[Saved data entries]
####
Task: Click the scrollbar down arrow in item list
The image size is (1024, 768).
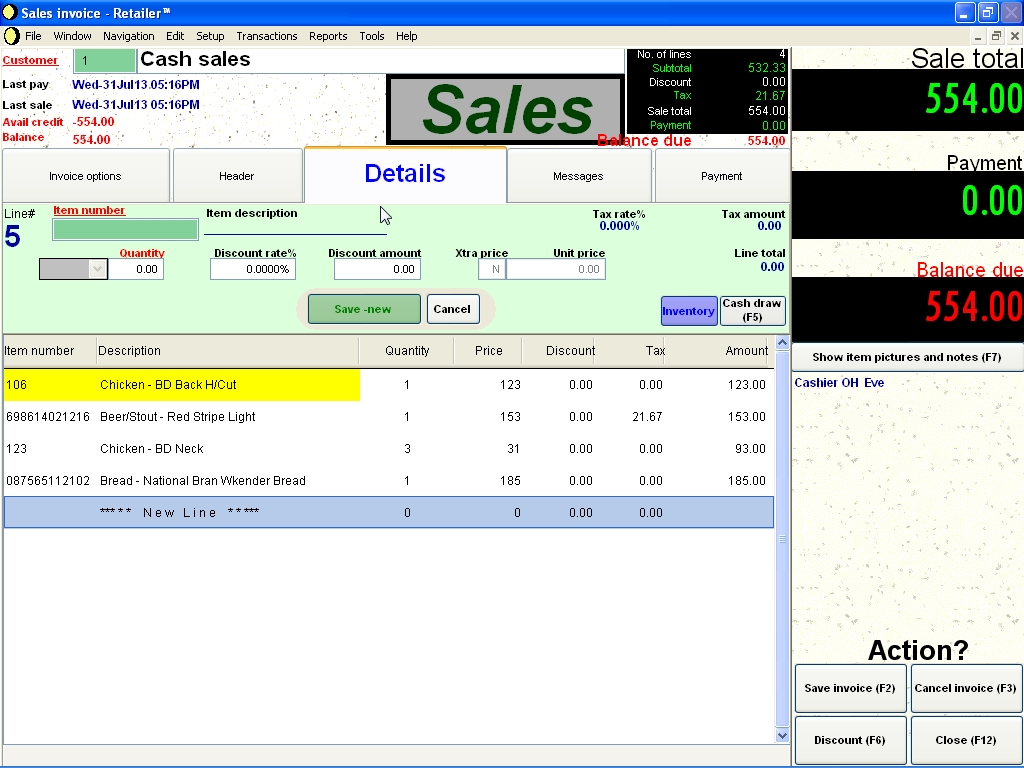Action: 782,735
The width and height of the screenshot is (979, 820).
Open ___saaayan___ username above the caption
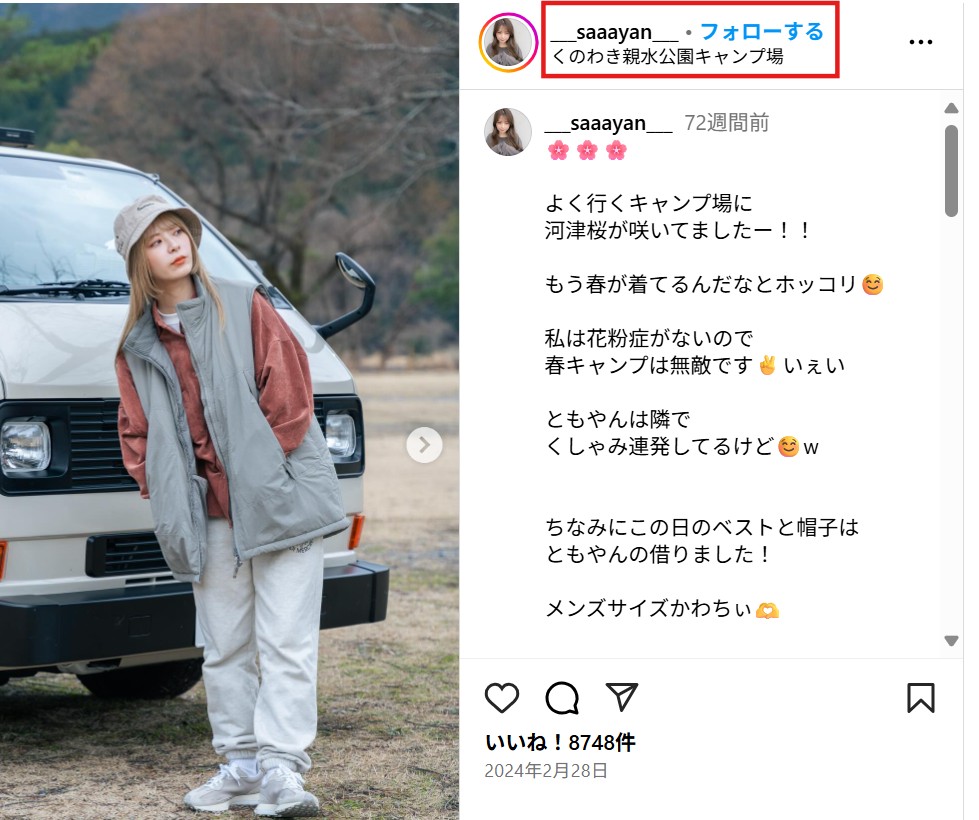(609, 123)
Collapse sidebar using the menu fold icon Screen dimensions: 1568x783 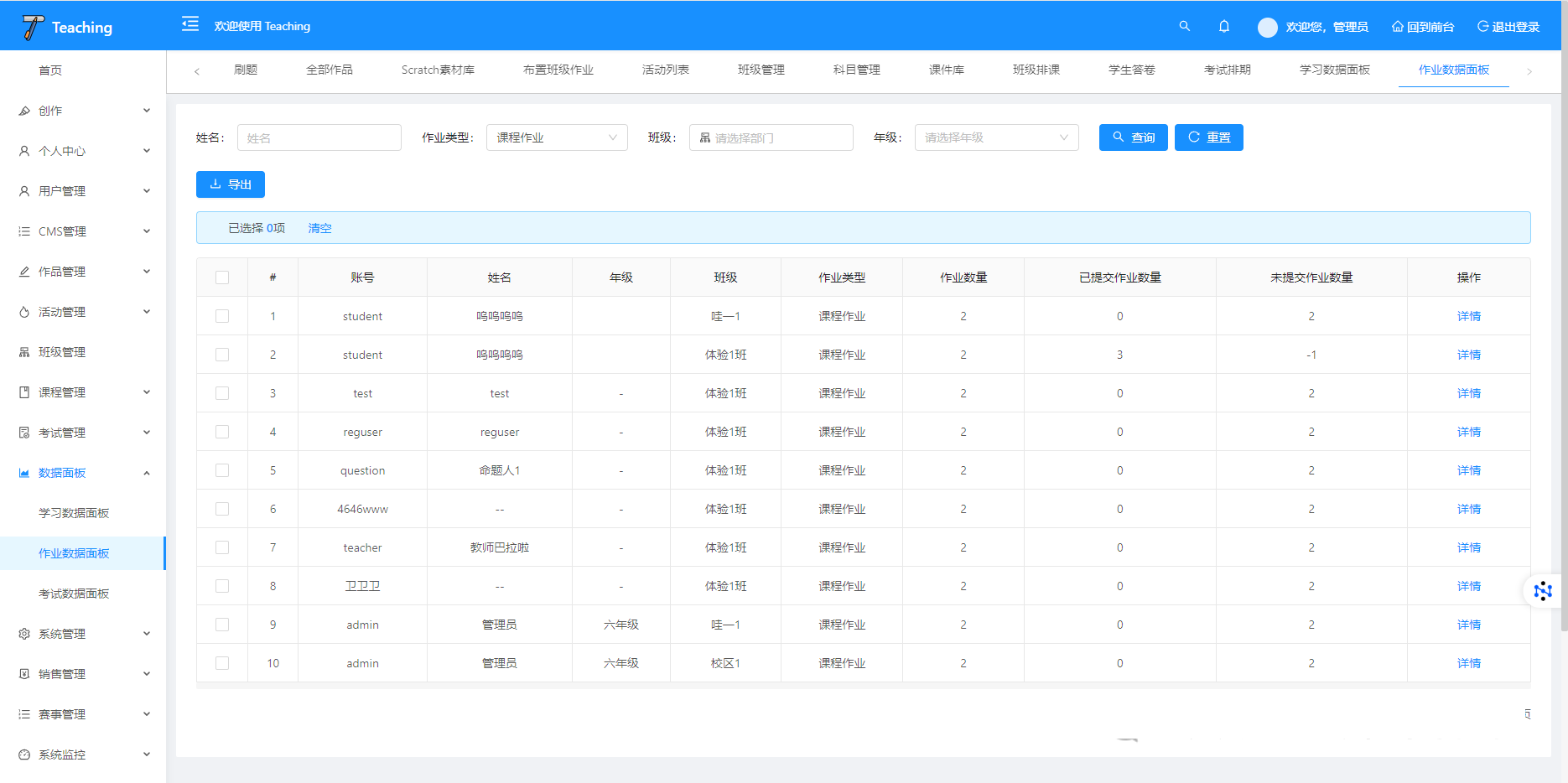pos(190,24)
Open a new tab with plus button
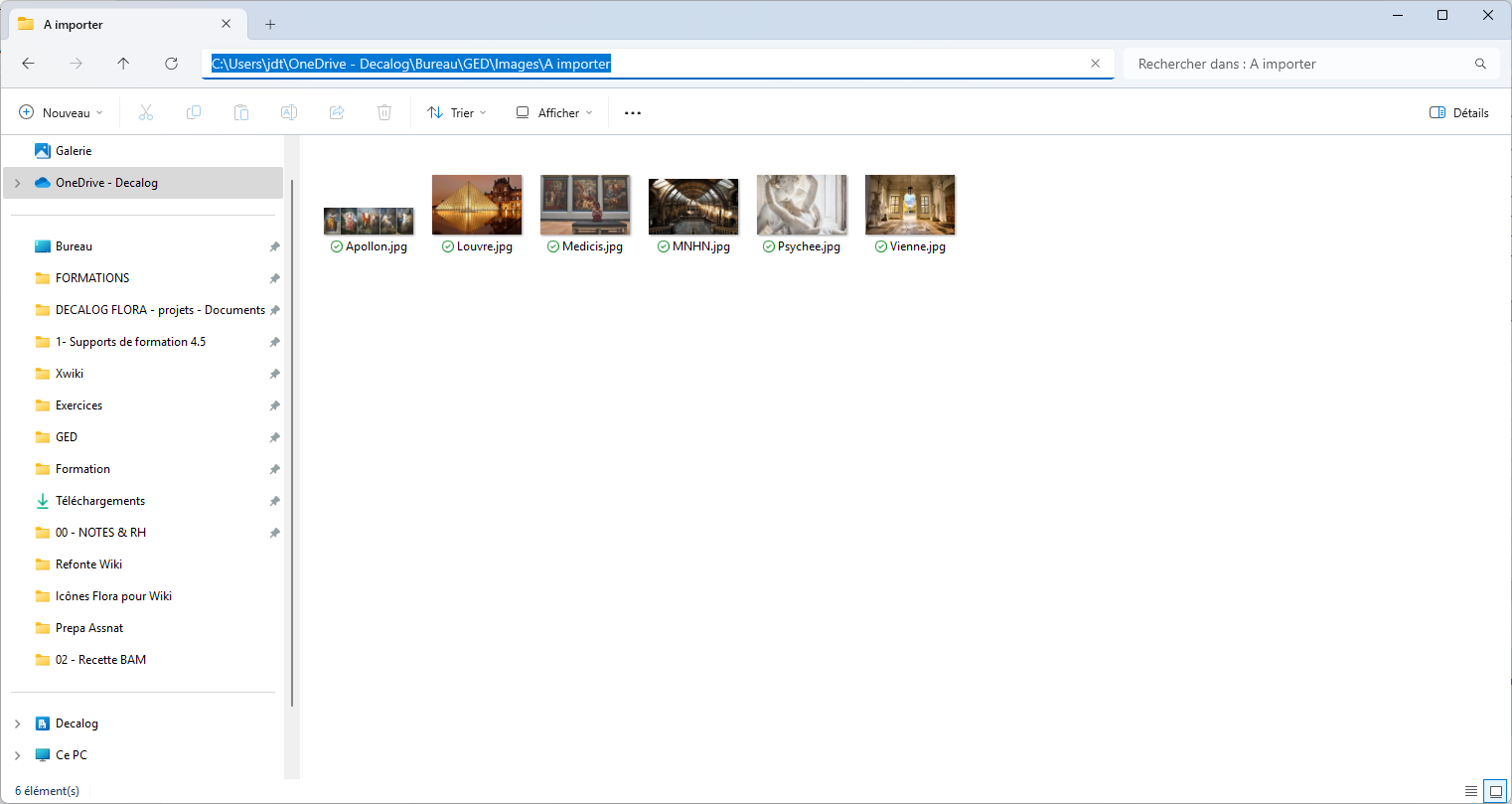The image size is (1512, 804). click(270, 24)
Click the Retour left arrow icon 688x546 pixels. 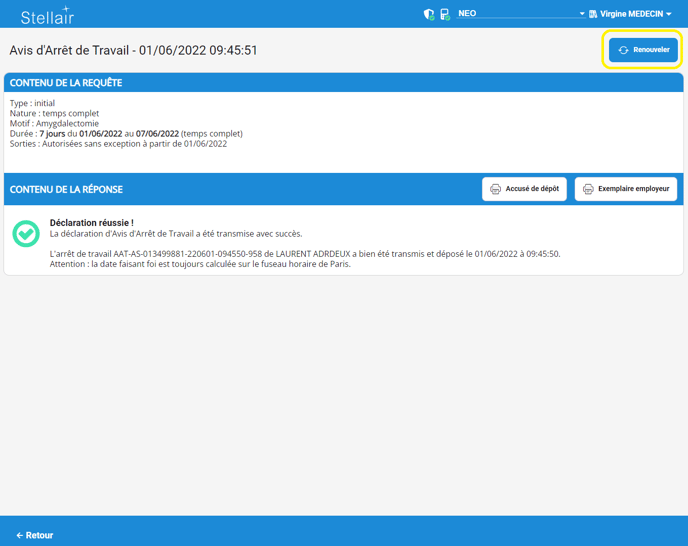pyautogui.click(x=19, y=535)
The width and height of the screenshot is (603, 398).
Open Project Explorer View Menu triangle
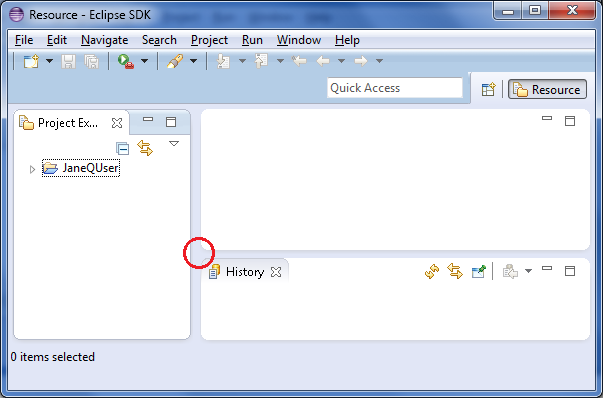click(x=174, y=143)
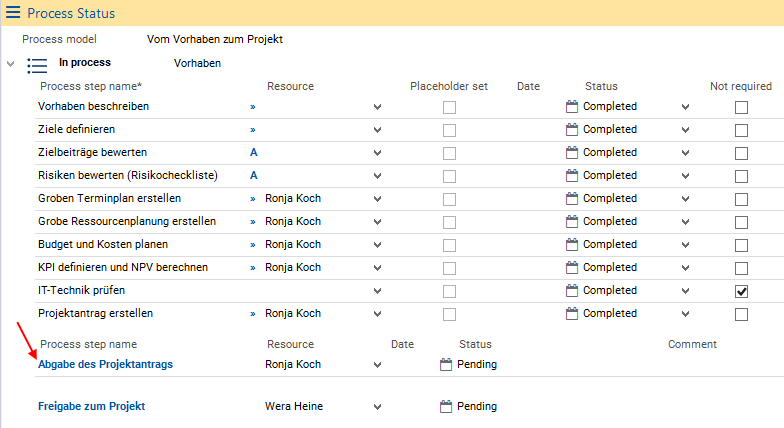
####
• _Work item_:
Each line above that contains the string "screenshot" should be identified and copied.

• _Written solution_:
The width and height of the screenshot is (979, 820).
The width and height of the screenshot is (603, 398).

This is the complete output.